Take the entries below and give them back exactly. Leave out nothing.

::: Information provided

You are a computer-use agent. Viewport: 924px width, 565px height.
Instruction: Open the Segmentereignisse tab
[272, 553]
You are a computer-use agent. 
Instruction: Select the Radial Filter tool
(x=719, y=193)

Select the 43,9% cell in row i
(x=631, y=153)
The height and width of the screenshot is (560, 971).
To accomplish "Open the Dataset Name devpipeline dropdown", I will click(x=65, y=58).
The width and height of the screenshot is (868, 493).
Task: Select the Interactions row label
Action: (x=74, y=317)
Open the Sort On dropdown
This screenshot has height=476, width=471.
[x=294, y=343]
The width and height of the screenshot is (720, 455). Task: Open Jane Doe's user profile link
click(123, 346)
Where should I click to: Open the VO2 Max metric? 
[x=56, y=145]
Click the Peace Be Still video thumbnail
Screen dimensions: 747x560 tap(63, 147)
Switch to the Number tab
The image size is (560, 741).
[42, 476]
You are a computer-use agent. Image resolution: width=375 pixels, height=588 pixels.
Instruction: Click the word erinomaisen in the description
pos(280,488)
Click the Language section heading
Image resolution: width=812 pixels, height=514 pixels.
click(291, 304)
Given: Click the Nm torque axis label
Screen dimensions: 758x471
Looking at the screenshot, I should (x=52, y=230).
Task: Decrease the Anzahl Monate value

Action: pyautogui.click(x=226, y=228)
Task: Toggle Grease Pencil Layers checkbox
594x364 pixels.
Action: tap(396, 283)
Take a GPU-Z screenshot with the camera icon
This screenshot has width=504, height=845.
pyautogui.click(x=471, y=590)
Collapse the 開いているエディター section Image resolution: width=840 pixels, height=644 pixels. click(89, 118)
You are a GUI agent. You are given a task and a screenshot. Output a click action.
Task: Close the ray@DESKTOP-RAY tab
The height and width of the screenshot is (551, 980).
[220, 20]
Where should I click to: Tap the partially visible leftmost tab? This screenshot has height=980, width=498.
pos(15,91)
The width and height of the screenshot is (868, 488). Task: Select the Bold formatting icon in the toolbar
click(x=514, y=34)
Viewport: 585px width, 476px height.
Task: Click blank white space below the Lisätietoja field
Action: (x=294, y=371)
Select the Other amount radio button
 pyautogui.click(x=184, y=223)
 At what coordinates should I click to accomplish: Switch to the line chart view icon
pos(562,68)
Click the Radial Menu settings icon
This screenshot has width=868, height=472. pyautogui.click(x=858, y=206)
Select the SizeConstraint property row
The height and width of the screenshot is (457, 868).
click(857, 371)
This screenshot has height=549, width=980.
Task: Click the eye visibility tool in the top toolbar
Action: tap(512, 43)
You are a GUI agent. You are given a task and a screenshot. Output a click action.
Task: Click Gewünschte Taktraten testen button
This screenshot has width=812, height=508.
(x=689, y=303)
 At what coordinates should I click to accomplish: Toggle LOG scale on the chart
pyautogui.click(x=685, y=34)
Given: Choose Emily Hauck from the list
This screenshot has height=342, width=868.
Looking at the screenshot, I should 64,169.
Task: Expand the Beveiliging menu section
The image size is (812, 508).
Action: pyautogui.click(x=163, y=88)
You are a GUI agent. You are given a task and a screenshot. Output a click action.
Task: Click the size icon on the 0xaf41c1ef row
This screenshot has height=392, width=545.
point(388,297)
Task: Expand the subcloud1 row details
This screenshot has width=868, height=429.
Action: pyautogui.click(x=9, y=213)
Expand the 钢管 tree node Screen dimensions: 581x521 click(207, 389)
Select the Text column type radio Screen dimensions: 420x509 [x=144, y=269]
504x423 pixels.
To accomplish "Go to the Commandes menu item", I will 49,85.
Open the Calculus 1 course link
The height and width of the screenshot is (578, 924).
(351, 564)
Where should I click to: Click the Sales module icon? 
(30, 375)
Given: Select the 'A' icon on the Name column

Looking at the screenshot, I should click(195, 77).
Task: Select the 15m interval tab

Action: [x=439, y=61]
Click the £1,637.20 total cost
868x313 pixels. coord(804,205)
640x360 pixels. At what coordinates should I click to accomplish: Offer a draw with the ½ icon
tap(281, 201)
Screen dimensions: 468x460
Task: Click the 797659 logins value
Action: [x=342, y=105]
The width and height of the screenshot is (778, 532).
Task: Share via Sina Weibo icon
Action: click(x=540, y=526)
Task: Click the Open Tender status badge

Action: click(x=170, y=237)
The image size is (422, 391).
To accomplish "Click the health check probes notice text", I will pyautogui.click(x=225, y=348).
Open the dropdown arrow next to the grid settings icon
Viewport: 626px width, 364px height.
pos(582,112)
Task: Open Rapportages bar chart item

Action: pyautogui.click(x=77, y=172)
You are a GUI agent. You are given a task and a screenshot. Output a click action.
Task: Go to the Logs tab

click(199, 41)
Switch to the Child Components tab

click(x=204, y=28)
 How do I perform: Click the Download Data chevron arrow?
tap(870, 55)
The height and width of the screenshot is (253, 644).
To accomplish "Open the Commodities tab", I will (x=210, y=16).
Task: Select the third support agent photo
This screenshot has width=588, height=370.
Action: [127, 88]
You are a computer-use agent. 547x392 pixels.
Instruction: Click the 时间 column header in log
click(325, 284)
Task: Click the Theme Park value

::::::

Written response
You are a computer-use agent. Viewport: 924px width, 565px height.
Instruction: Open the Segmentereignisse tab
[272, 553]
You are a computer-use agent. 
Instruction: Select the Radial Filter tool
(x=719, y=193)

Select the 43,9% cell in row i
(x=631, y=153)
The height and width of the screenshot is (560, 971).
To accomplish "Open the Dataset Name devpipeline dropdown", I will click(x=65, y=58).
The width and height of the screenshot is (868, 493).
Task: Select the Interactions row label
Action: (x=74, y=317)
Open the Sort On dropdown
This screenshot has height=476, width=471.
[x=294, y=343]
The width and height of the screenshot is (720, 455). Task: Open Jane Doe's user profile link
click(123, 346)
Where should I click to: Open the VO2 Max metric? 
[x=56, y=145]
Click the Peace Be Still video thumbnail
Screen dimensions: 747x560 tap(63, 147)
Switch to the Number tab
The image size is (560, 741).
[42, 476]
You are a computer-use agent. Image resolution: width=375 pixels, height=588 pixels.
Instruction: Click the word erinomaisen in the description
pos(280,488)
Click the Language section heading
Image resolution: width=812 pixels, height=514 pixels.
click(291, 304)
Given: Click the Nm torque axis label
Screen dimensions: 758x471
Looking at the screenshot, I should (x=52, y=230).
Task: Decrease the Anzahl Monate value

Action: pyautogui.click(x=226, y=228)
Task: Toggle Grease Pencil Layers checkbox
594x364 pixels.
Action: tap(396, 283)
Take a GPU-Z screenshot with the camera icon
This screenshot has width=504, height=845.
pyautogui.click(x=471, y=590)
Collapse the 開いているエディター section Image resolution: width=840 pixels, height=644 pixels. click(89, 118)
You are a GUI agent. You are given a task and a screenshot. Output a click action.
Task: Close the ray@DESKTOP-RAY tab
The height and width of the screenshot is (551, 980).
[220, 20]
Where should I click to: Tap the partially visible leftmost tab? This screenshot has height=980, width=498.
pos(15,91)
The width and height of the screenshot is (868, 488). Task: Select the Bold formatting icon in the toolbar
click(x=514, y=34)
Viewport: 585px width, 476px height.
Task: Click blank white space below the Lisätietoja field
Action: (x=294, y=371)
Select the Other amount radio button
 pyautogui.click(x=184, y=223)
 At what coordinates should I click to accomplish: Switch to the line chart view icon
pos(562,68)
Click the Radial Menu settings icon
This screenshot has width=868, height=472. pyautogui.click(x=858, y=206)
Select the SizeConstraint property row
The height and width of the screenshot is (457, 868).
click(857, 371)
This screenshot has height=549, width=980.
Task: Click the eye visibility tool in the top toolbar
Action: tap(512, 43)
You are a GUI agent. You are given a task and a screenshot. Output a click action.
Task: Click Gewünschte Taktraten testen button
This screenshot has width=812, height=508.
(x=689, y=303)
 At what coordinates should I click to accomplish: Toggle LOG scale on the chart
pyautogui.click(x=685, y=34)
Given: Choose Emily Hauck from the list
This screenshot has height=342, width=868.
Looking at the screenshot, I should 64,169.
Task: Expand the Beveiliging menu section
The image size is (812, 508).
Action: pyautogui.click(x=163, y=88)
You are a GUI agent. You are given a task and a screenshot. Output a click action.
Task: Click the size icon on the 0xaf41c1ef row
This screenshot has height=392, width=545.
point(388,297)
Task: Expand the subcloud1 row details
This screenshot has width=868, height=429.
Action: pyautogui.click(x=9, y=213)
Expand the 钢管 tree node Screen dimensions: 581x521 click(207, 389)
Select the Text column type radio Screen dimensions: 420x509 [x=144, y=269]
504x423 pixels.
To accomplish "Go to the Commandes menu item", I will 49,85.
Open the Calculus 1 course link
The height and width of the screenshot is (578, 924).
(351, 564)
Where should I click to: Click the Sales module icon? 
(30, 375)
Given: Select the 'A' icon on the Name column

Looking at the screenshot, I should click(195, 77).
Task: Select the 15m interval tab

Action: [x=439, y=61]
Click the £1,637.20 total cost
868x313 pixels. coord(804,205)
640x360 pixels. At what coordinates should I click to accomplish: Offer a draw with the ½ icon
tap(281, 201)
Screen dimensions: 468x460
Task: Click the 797659 logins value
Action: [x=342, y=105]
The width and height of the screenshot is (778, 532).
Task: Share via Sina Weibo icon
Action: click(x=540, y=526)
Task: Click the Open Tender status badge

Action: click(x=170, y=237)
The image size is (422, 391).
To accomplish "Click the health check probes notice text", I will pyautogui.click(x=225, y=348).
Open the dropdown arrow next to the grid settings icon
Viewport: 626px width, 364px height.
pos(582,112)
Task: Open Rapportages bar chart item

Action: pyautogui.click(x=77, y=172)
You are a GUI agent. You are given a task and a screenshot. Output a click action.
Task: Go to the Logs tab

click(199, 41)
Switch to the Child Components tab

click(x=204, y=28)
 How do I perform: Click the Download Data chevron arrow?
tap(870, 55)
The height and width of the screenshot is (253, 644).
To accomplish "Open the Commodities tab", I will (x=210, y=16).
Task: Select the third support agent photo
This screenshot has width=588, height=370.
Action: [127, 88]
You are a computer-use agent. 547x392 pixels.
Instruction: Click the 时间 column header in log
click(325, 284)
Task: Click the Theme Park value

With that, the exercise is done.